Thursday, April 8, 2010

I am sitting here contemplating that Symphony creamy chocolate bar as a consolation prize.

Today's recap:
  • I did 8 push-ups. In the interest of full disclosure, I only got about halfway to the floor, so it might only count as 4. But I did work on arms at the gym today, so I'll try again tomorrow.
  • I did 65 sit-ups. Not bad, though it felt a lot harder than it did last time, when I did 60.
  • I took 6688 steps today (2.3 miles), 2277 of which were "aerobic" steps.
  • I did the elliptical, and several expressline weight machines at the gym.
  • I got to talk through some meditation stuff with Gina and set a goal of finding an exercise I like by this weekend. That way, I can meditate for 5-10 minutes each day for the 3 weeks left in April.

Not bad, eh? I haven't touched the Danish lessons in April though. Maybe I'll get time this weekend, or now that the events are over.

Gina and I were talking about the idea (mentioned in the audio book we read) that when you are trying to "attain" something, you are filling a void of some sort. The author suggested pausing to acknowledge the feeling--and, perhaps, examining it, turning it over to look at the underside. She suggested that you could just sit with the feeling and that eventually it would pass. This could be applied in many situations. She explained it a lot better than I am.


In any case, on Easter I was feeling a bit wistful for the chocolate bunnies of my childhood. When had I outgrown them? Why? I wanted one. My husband was at the store getting soda and I texted him, suggesting he bring home a chocolate bunny, but he had already left the store.

Fueled by my craving, I ordered a refill for a prescription at CVS for the sole purpose of killing two birds with one stone while getting my chocolate bunny. I figured they'd be half off (since it was Easter night) which was a further justification.


They weren't on sale. And they didn't have the kind I wanted. But I picked one out anyway. Michael suggested we could go to the grocery store next door, but I could tell that would be excessive. So I just settled on one, even though I felt a loss because it wasn't the one I imagined it would be. Then I saw the bag of sour jelly beans. Jelly beans were a big part of Easter too. And then I saw that Symphony chocolate bar with the toffee in it...I had wanted a Dove bunny, because of how creamy the chocolate was, and the Symphony bar might satisfy that creamy craving. And then I saw the bag of Dove peanut butter filled eggs. mmmm. That sounded worth trying.

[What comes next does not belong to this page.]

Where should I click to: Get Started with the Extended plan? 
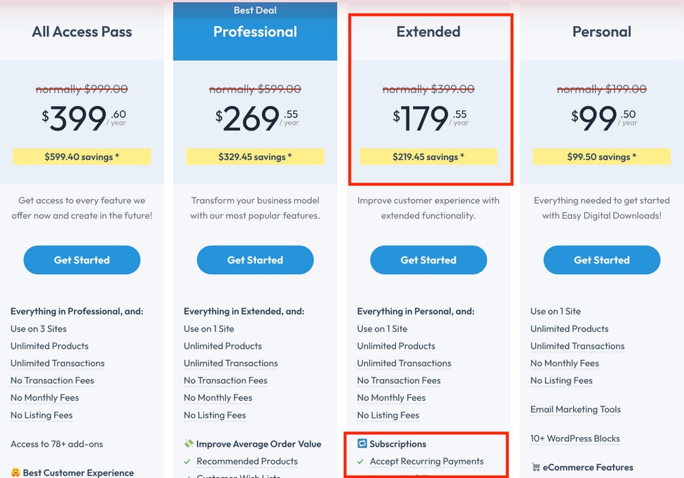click(x=428, y=260)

I'll be honest--I picked out 2 or 3 other things too, but I settled on those four. FOUR. I knew I was being excessive. I knew I did not need all of that junk. It did not fit with my exercise/meditation month focus. It was pretty much a waste of money. It wasn't even on sale!

I don't know what "void" I was trying to fill, but I can imagine there was one, because I was in a bit of a funk that day.

I just can't quite believe that if I had taken a moment to look at my chocolate-filled arms, and to ask myself (compassionately) what was really going on there...and if I just simmered in that for a few minutes...that I would have put it all down, picked up my prescription, and walked out of the store content.

I wanted it so BAD. And when I got home, I wanted it all. I didn't want a few bites of the bunny. I wanted to taste the sour jelly beans, and then the creamy chocolate, etc. I did restrain myself to some jelly beans and some peanut butter eggs.

And when I got to the bunny, I was disappointed. I am, in fact, still craving that chocolate, creamy, Dove bunny in my mind's eye.

But--get this. Today, after getting home from the gym and doing sit-ups, I was hot. And parched. And sore. And I wanted ice cream. I could taste the cold, creamy goodness in the back of my throat. So soothing. Only I finished my ice cream a few days ago. So I told Michael I was going to have some of his. And I went to the freezer and opened it. It wasn't what I wanted. And there wasn't much left...if I had some, there wouldn't be much for him. I just wanted it because it was cold. But it wasn't really what I wanted. And I didn't really need it; I was still full from dinner actually.

I put it back.

I would call it a small step of progress, but I am sitting here contemplating that Symphony creamy chocolate bar as a consolation prize.